Another goal of the treatment should also be to restore bone defects that preserve the affected limb’s length and function. Arthroplasty is one of the choices, especially in adult patients. However, biological reconstruction is important, especially in children. We used the biological reconstruction technique “frozen autograft treated with liquid nitrogen” for this toddler(13,14).

Liquid nitrogen-inactivated autologous bone graft is a safe method for primary malignant extremity tumors. This method has a low complication rate and high bone healing rate, and also offers a satisfactory limb function(17).

In our case, the patient’s age, clinical and radiographic findings have encouraged us to prefer a limb-sparing surgical technique that preserves native neurovascular bundle and bone structure.

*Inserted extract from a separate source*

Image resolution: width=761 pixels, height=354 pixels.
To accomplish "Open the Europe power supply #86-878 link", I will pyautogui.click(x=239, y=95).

Our approach in toddlers with malignant limb soft tissue tumors adjacent to vascular structures can be applied successfully and it can prevent amputation. We believe that the vessel-sparing surgery can be the first choice for standard surgical technique in toddlers in terms of better cosmesis, low morbidity, and loss of function in huge sarcomas threatening the limb.

Ethics

Informed Consent: The informed consent forms were obtained for the patient.

Peer-review: Externally peer-reviewed.

Authorship Contributions

Surgical and Medical Practices: A.O., B.K.A., Concept: A.O., B.K.A., Design: A.O., B.K.A., Data Collection or Processing: A.O., B.K.A., Analysis or Interpretation: A.O., B.K.A., Literature Search: A.O., B.K.A., Writing: A.O., B.K.A.

Conflict of Interest: No conflict of interest was declared by the authors.

Financial Disclosure: The authors declared that this study received no financial support.